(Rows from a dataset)
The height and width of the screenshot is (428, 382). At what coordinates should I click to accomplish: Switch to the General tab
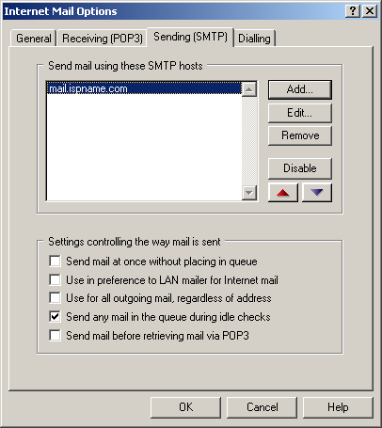pyautogui.click(x=34, y=39)
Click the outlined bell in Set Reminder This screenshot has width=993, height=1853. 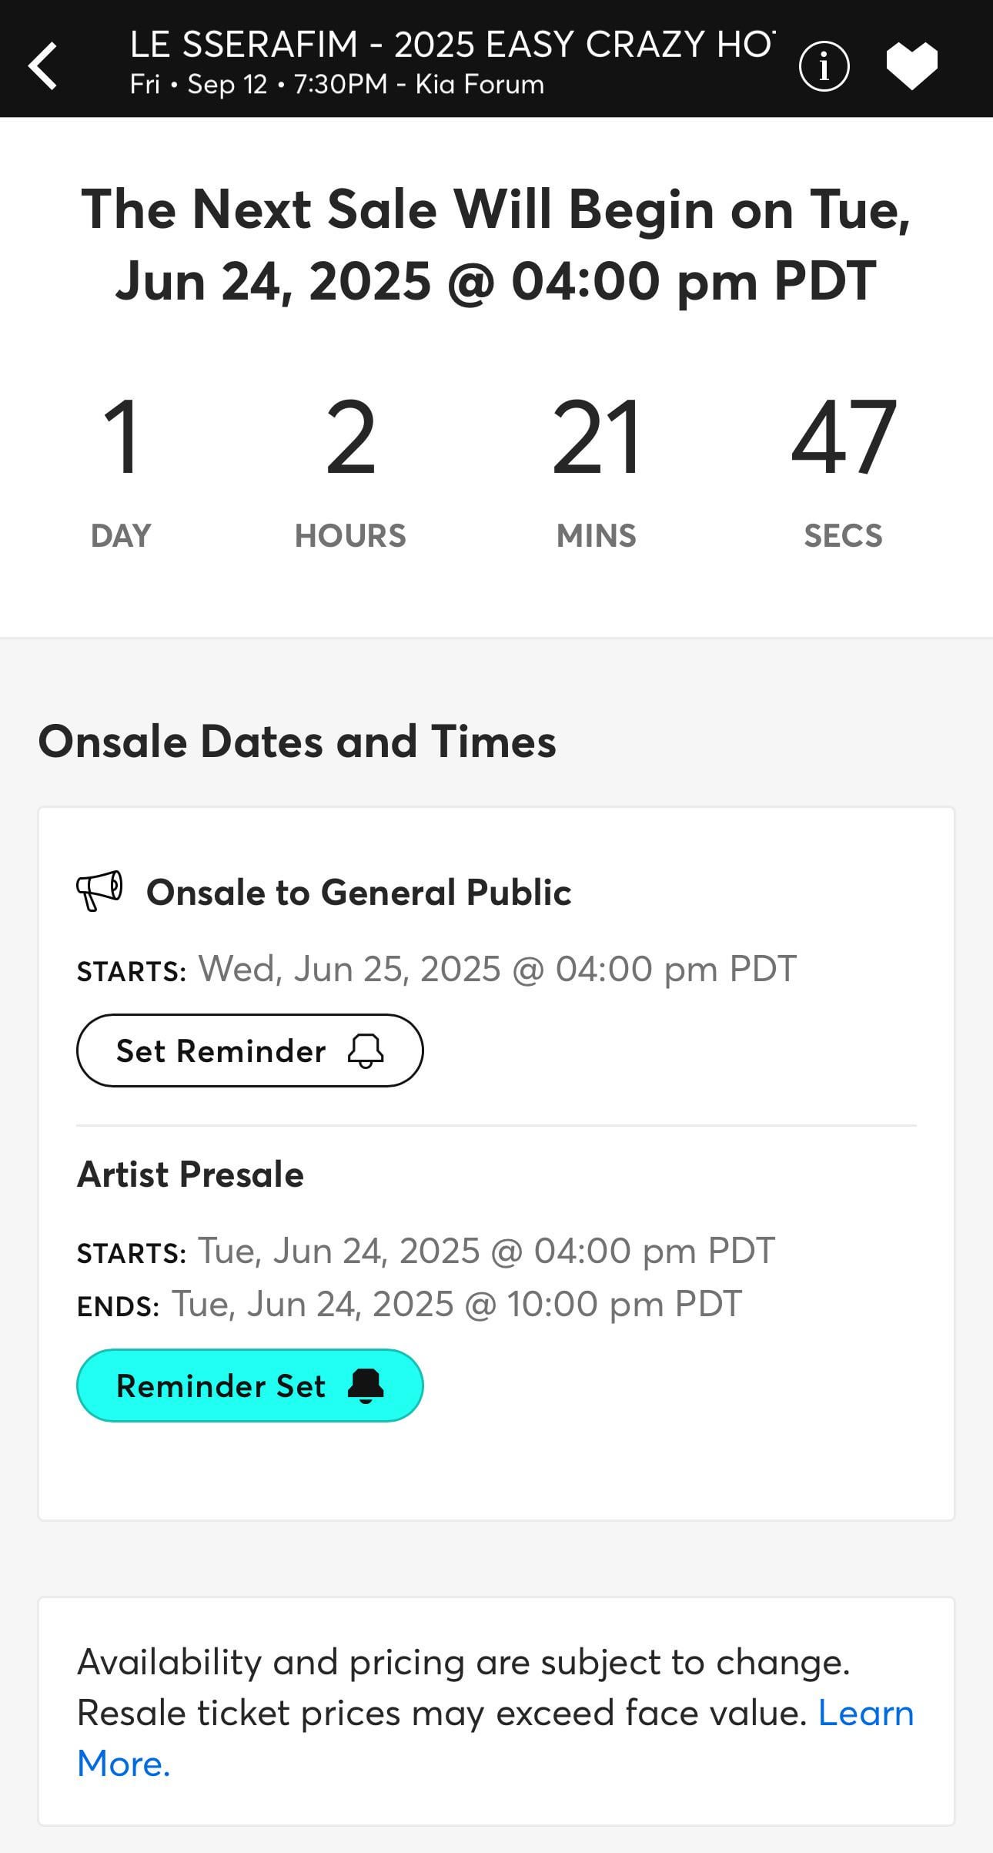(x=366, y=1050)
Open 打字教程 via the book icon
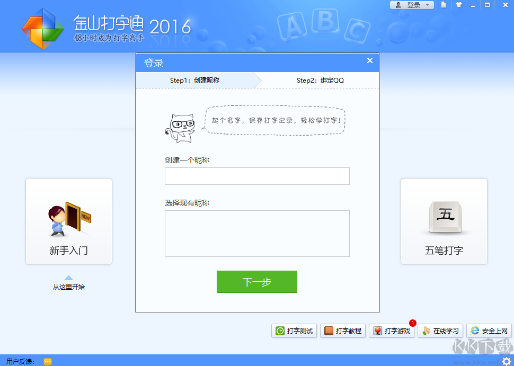Viewport: 514px width, 366px height. 327,331
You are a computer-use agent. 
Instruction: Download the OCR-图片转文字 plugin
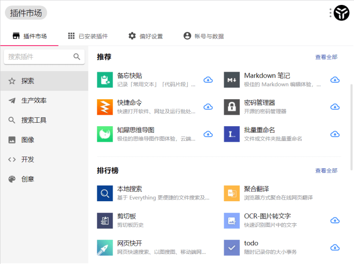click(x=335, y=220)
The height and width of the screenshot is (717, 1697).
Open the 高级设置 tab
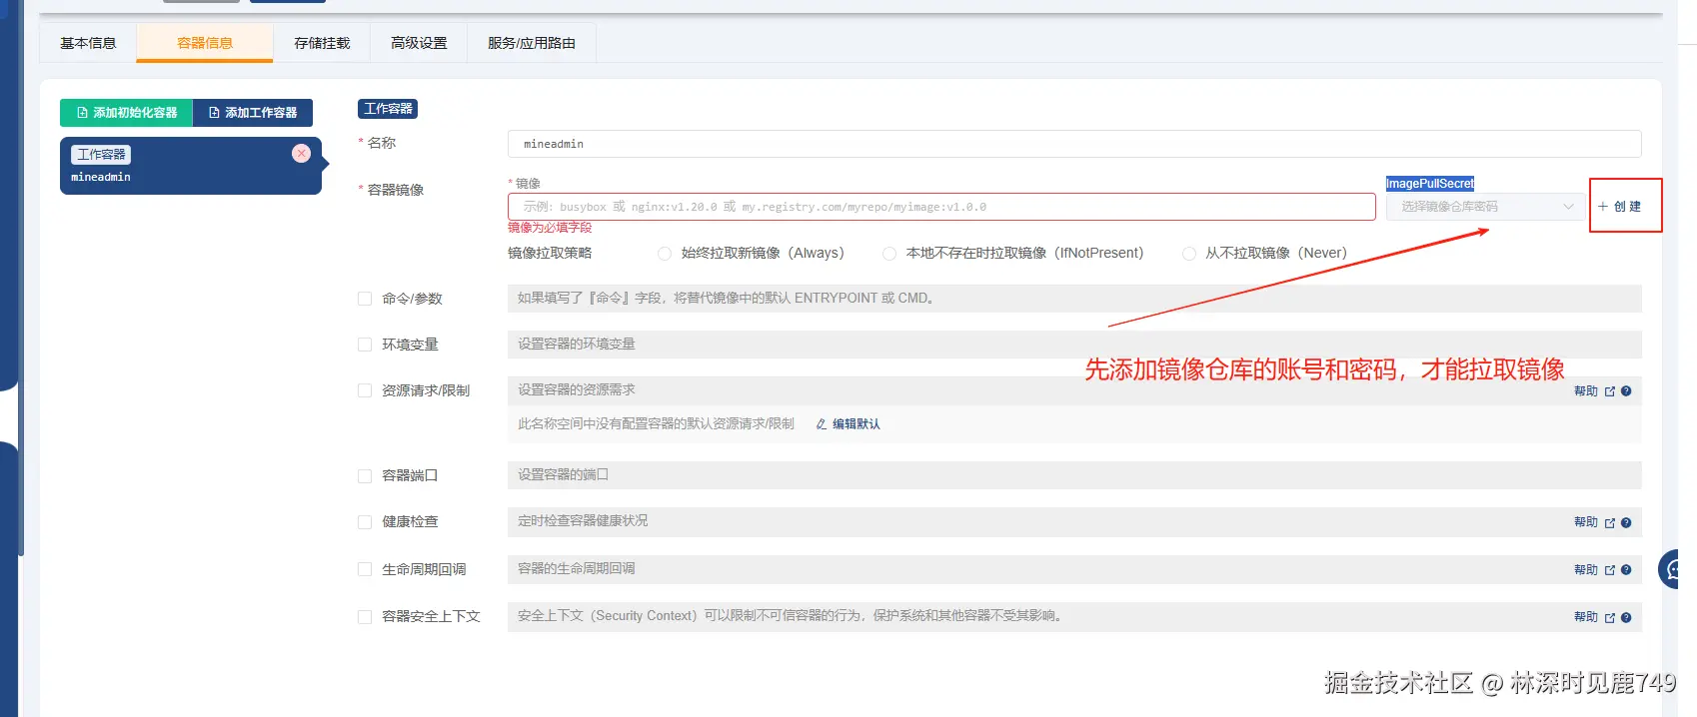(419, 43)
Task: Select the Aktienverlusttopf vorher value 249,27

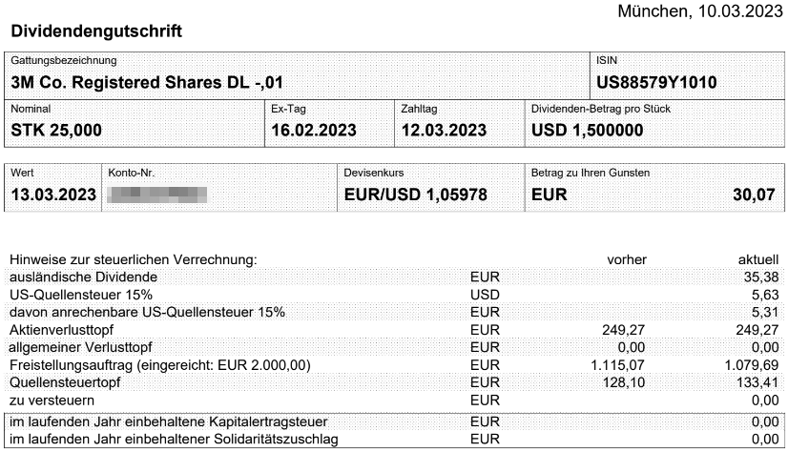Action: [x=623, y=330]
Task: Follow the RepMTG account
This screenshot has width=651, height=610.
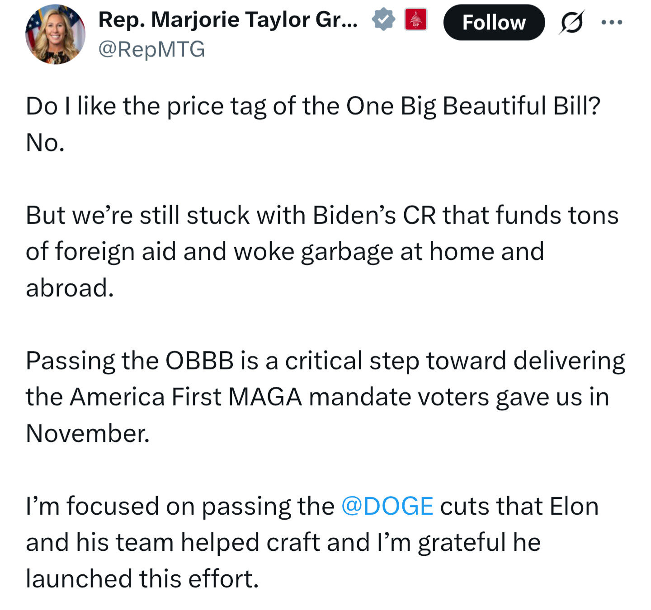Action: click(x=494, y=22)
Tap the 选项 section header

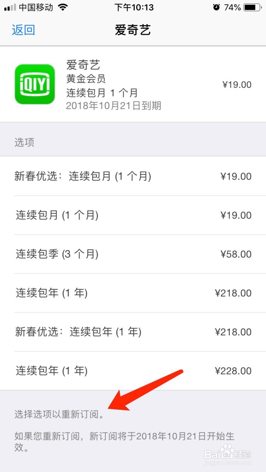24,142

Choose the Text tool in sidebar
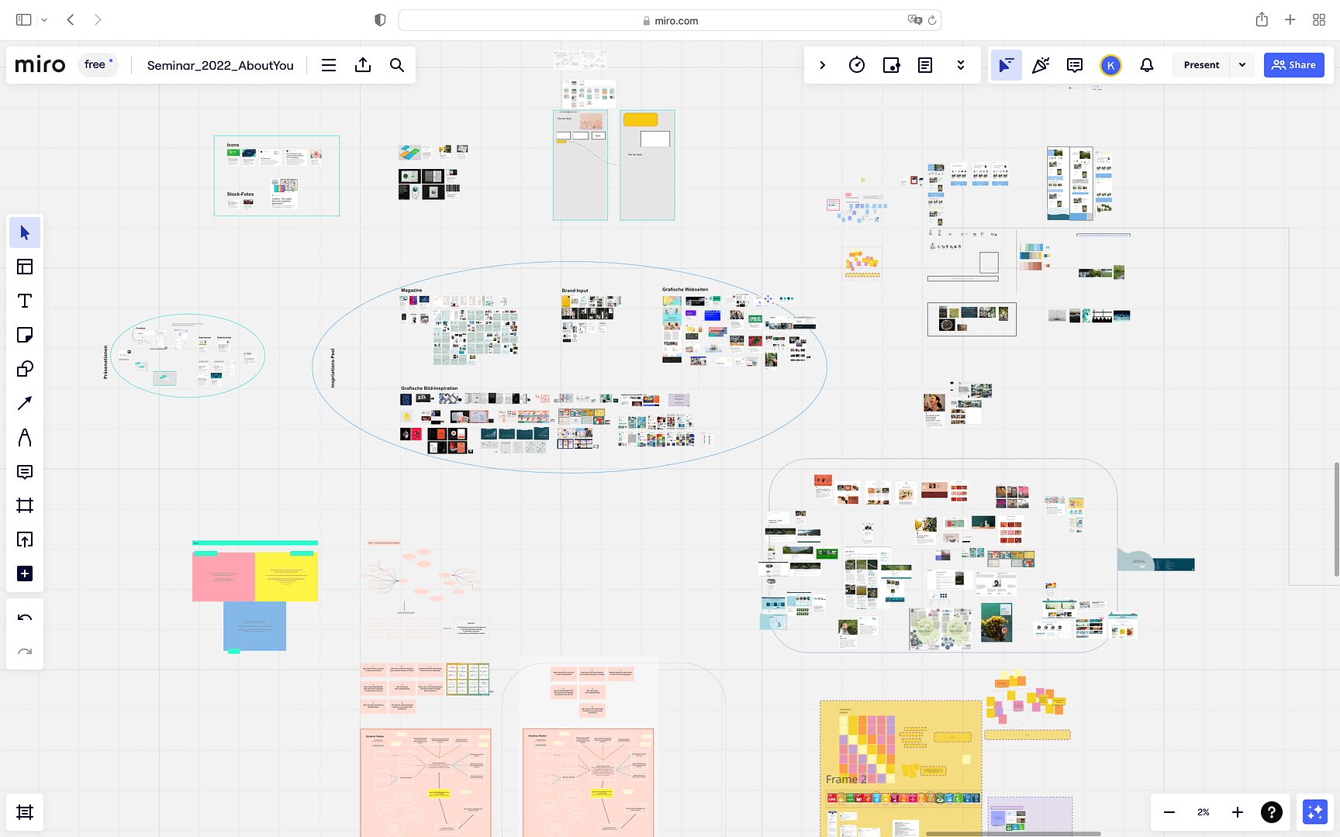coord(25,301)
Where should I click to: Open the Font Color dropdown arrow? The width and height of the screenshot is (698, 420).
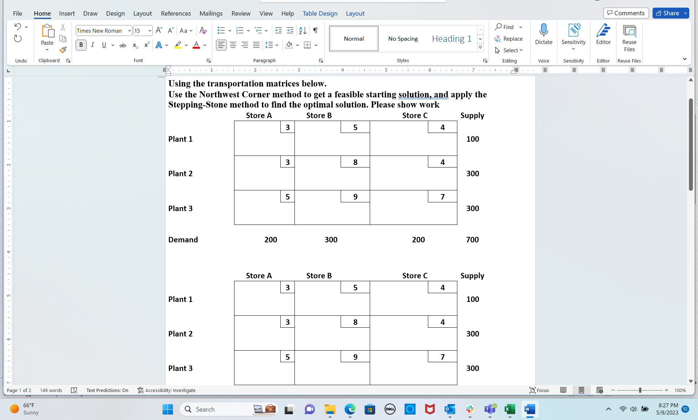[205, 45]
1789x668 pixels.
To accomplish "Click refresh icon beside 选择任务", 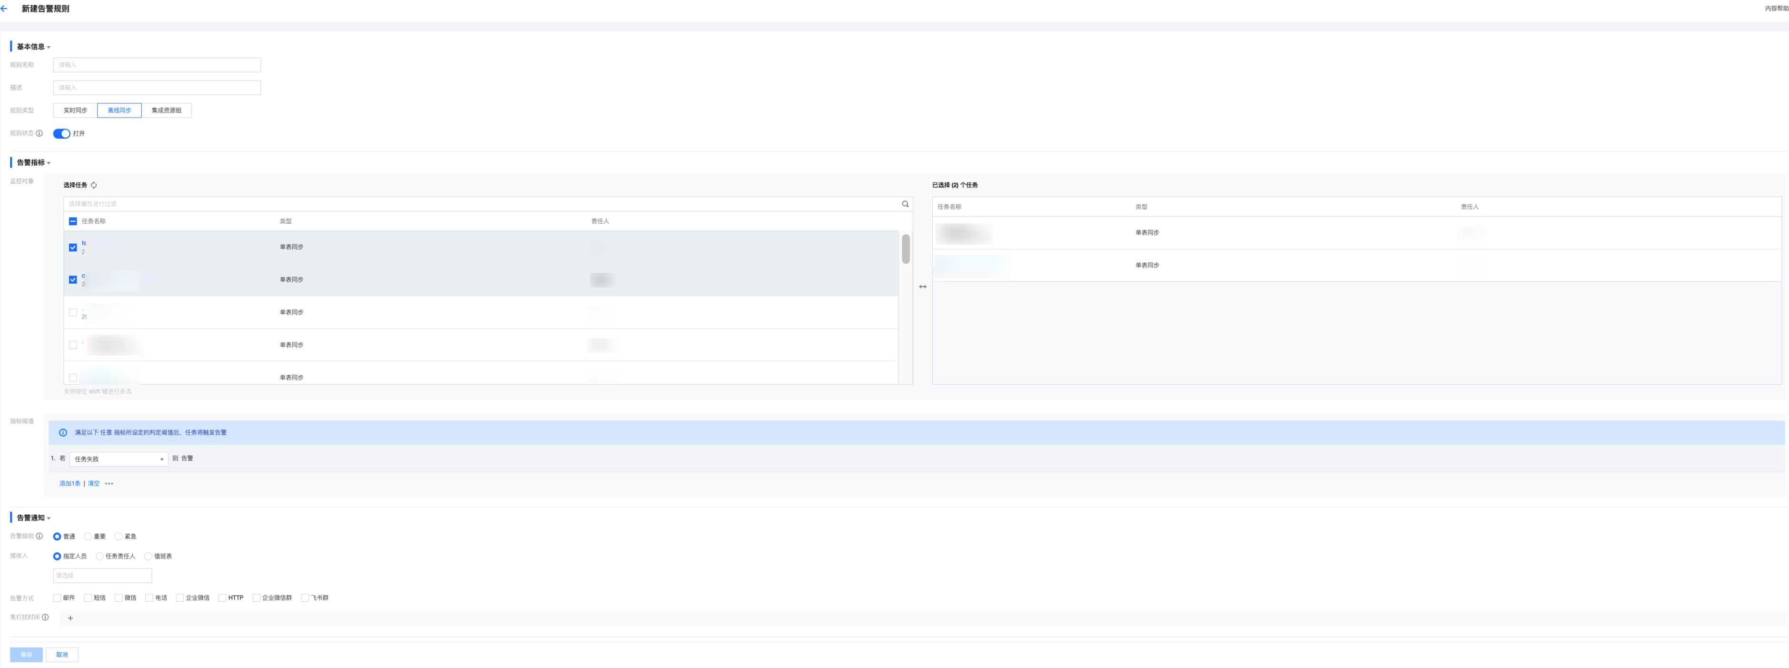I will pyautogui.click(x=94, y=185).
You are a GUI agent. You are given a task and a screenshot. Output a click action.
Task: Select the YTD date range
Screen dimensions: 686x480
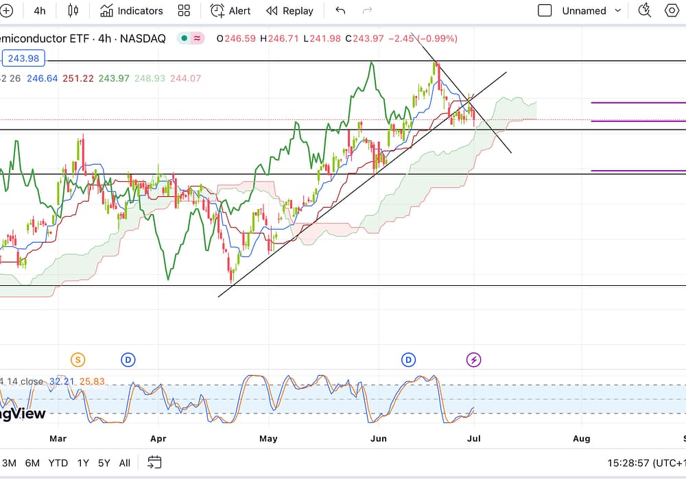(x=58, y=463)
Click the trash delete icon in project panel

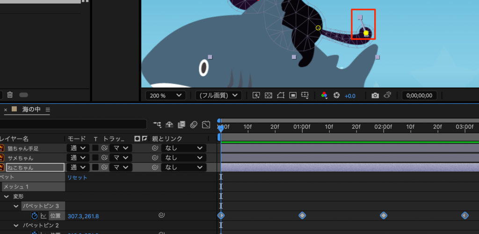pyautogui.click(x=10, y=95)
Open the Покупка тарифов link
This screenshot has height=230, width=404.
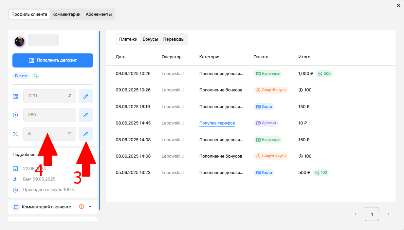[217, 123]
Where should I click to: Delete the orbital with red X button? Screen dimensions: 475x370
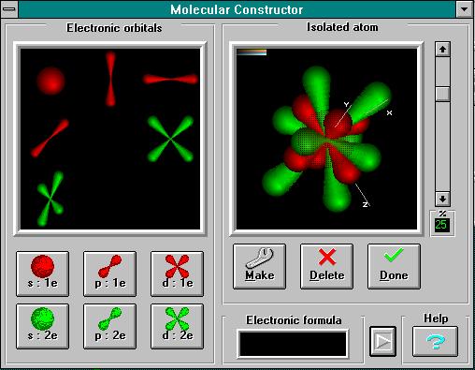(326, 266)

*SHORT TASK*: Work out how many lines of the material above contain the string "dimensions", treating uppercase and lowercase as different. Reply with the number alone.

*EXERCISE OUTPUT*: 2